Multi-tissue constrained spherical deconvolution of diffusion MRI data yields white matter fibre orientation distributions, from which a quantitative metric of apparent fibre density can be obtained. Unlike most other diffusion MRI models, this fibre density metric is directly proportional to the diffusion-weighted signal magnitude, and thus intensity normalisation and bias field correction are needed to compare it between subjects in a study. Here we propose an intensity and inhomogeneity correction algorithm for multi-tissue constrained spherical deconvolution results, estimating a bias field and global normalisation in the log-domain. It outperforms a previously proposed approach that did not operate in the log-domain.

Purpose

Constrained spherical deconvolution (CSD)[1] of diffusion MRI (dMRI) data results in white matter (WM) fibre orientation distributions (FODs), from which a quantitative metric of apparent fibre density (FD)[2] can be obtained. This FD metric is proportional to the (diffusion-weighted) signal, and is studied e.g. using the fixel-based analysis (FBA) framework[3,16]. This is unlike several other dMRI models that model signal relative to b=0 data, which ignores individually differing b=0 (T2) signal between model compartments[4,5]. However, quantitative studies of FD require intensity normalisation, to correct for both global and spatially inhomogeneous intensity variations (e.g. due to bias fields).
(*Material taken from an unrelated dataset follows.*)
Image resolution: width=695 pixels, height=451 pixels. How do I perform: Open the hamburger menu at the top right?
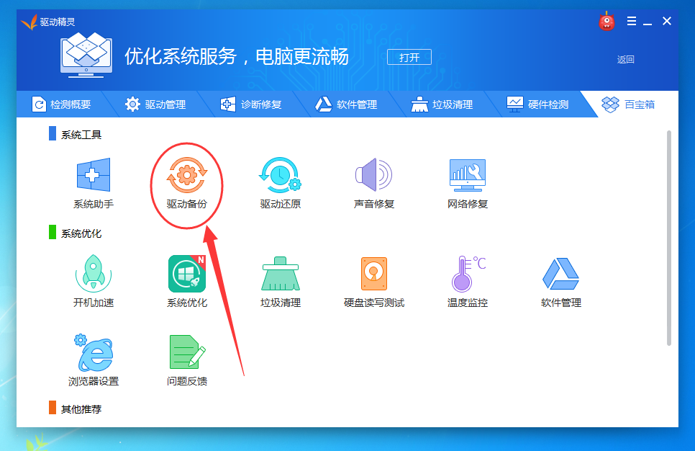(633, 21)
Finding reliable reference areas is hard in the presence of unknown pathology, and bias field correction[6] using b=0 data is challenged due to limited contrast between WM and gray matter (GM).

A solution to these challenges was proposed by Raffelt et al. in [7], by leveraging information from 3-tissue CSD techniques[8,9]. In this work, we aimed to improve upon that approach by:

  • more accurately modelling bias fields as a multiplicative effect, which is typically achieved by performing estimation in the log-domain[10].
  • adding an outlier rejection mechanism, to deal with locally less smooth variations of total (T2w) signal not accounted for in the model (not genuinely arising from bias fields).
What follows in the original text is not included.